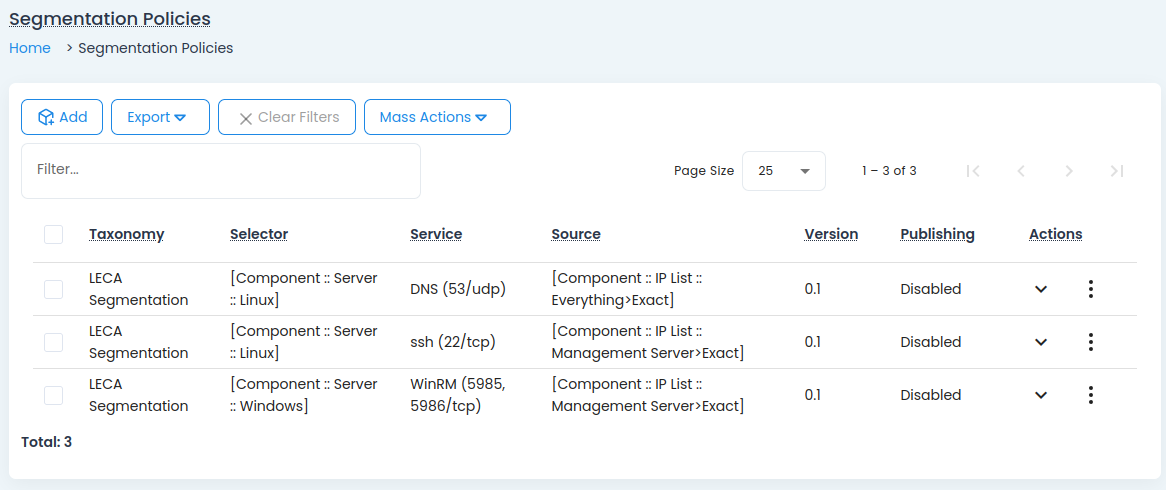Open three-dot menu for WinRM row
The image size is (1166, 490).
pos(1090,395)
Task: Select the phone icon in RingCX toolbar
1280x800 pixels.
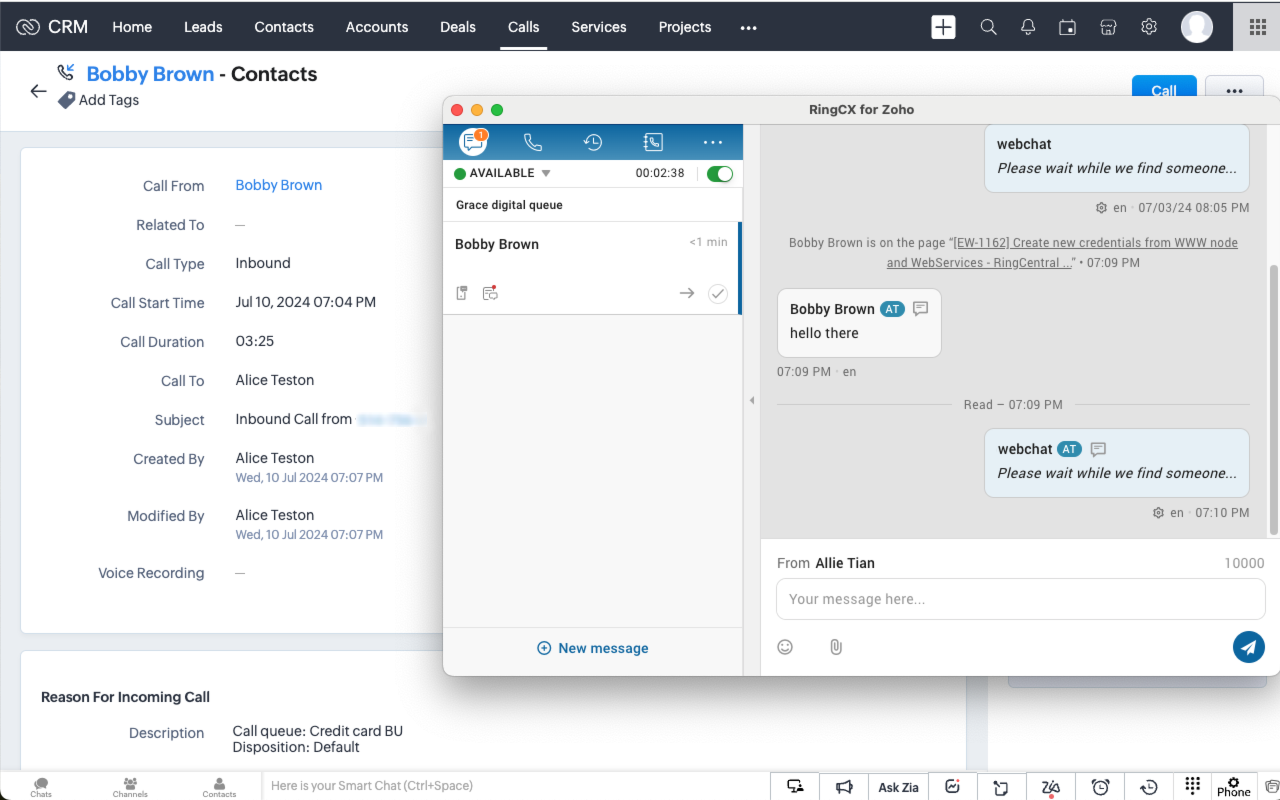Action: point(533,141)
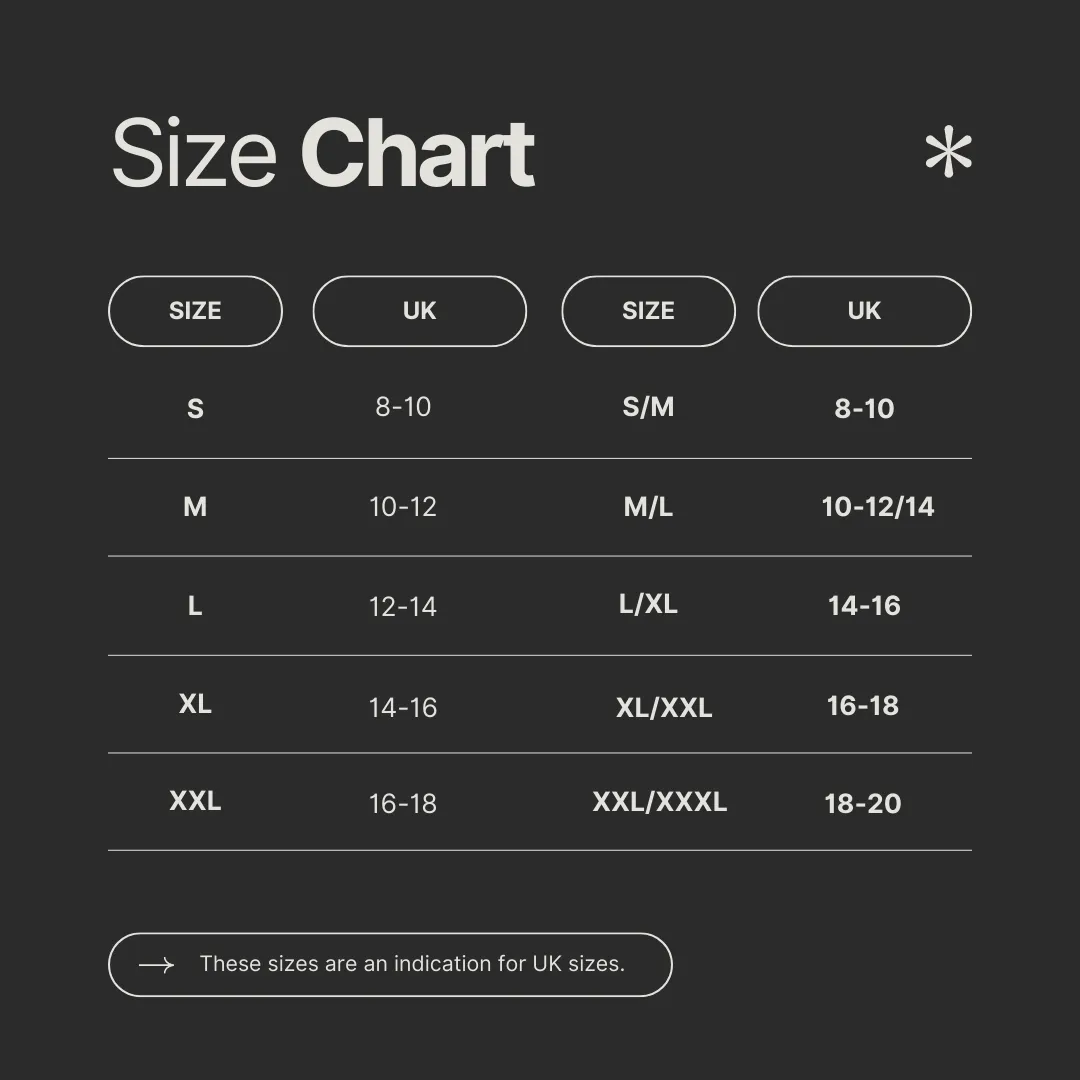Click the XL/XXL size label
The image size is (1080, 1080).
point(664,708)
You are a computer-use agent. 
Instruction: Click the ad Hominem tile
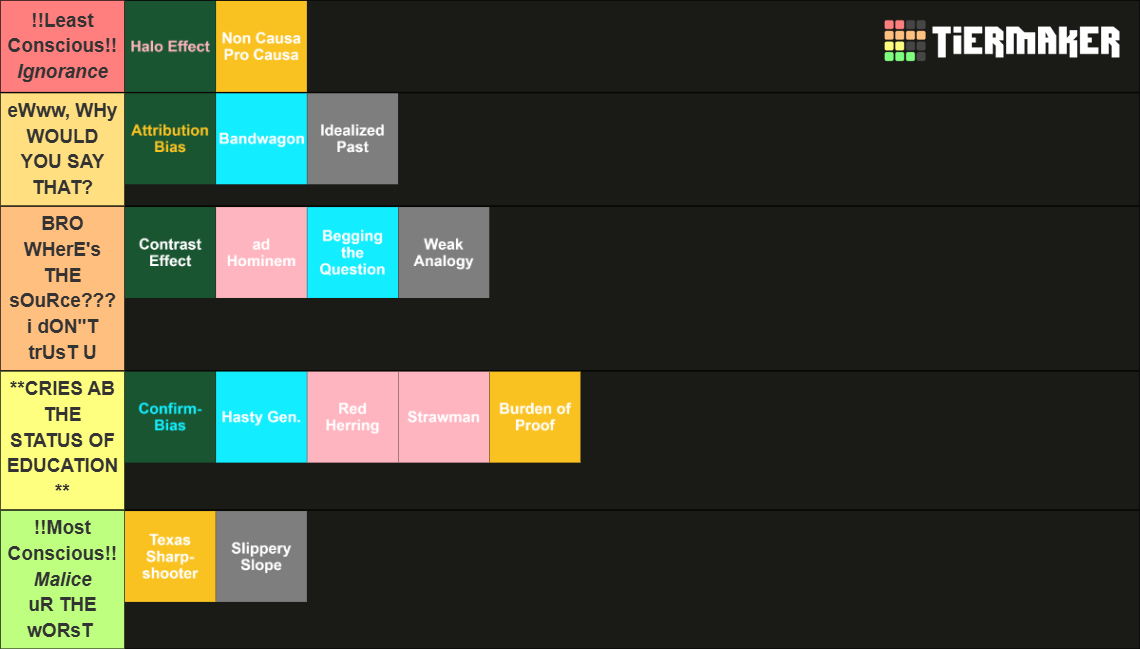pyautogui.click(x=261, y=252)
___
• [Activity] What the answer must hold is the exact text of every line from the one containing "1280x800 pixels." through the end of the data, minus any pictures.

• [Result for this exercise]
1280x800 pixels.
Action: point(533,141)
Click the XL/XXL size label
The image size is (1080, 1080).
point(664,708)
You are a computer-use agent. 
Instruction: Click the ad Hominem tile
pyautogui.click(x=261, y=252)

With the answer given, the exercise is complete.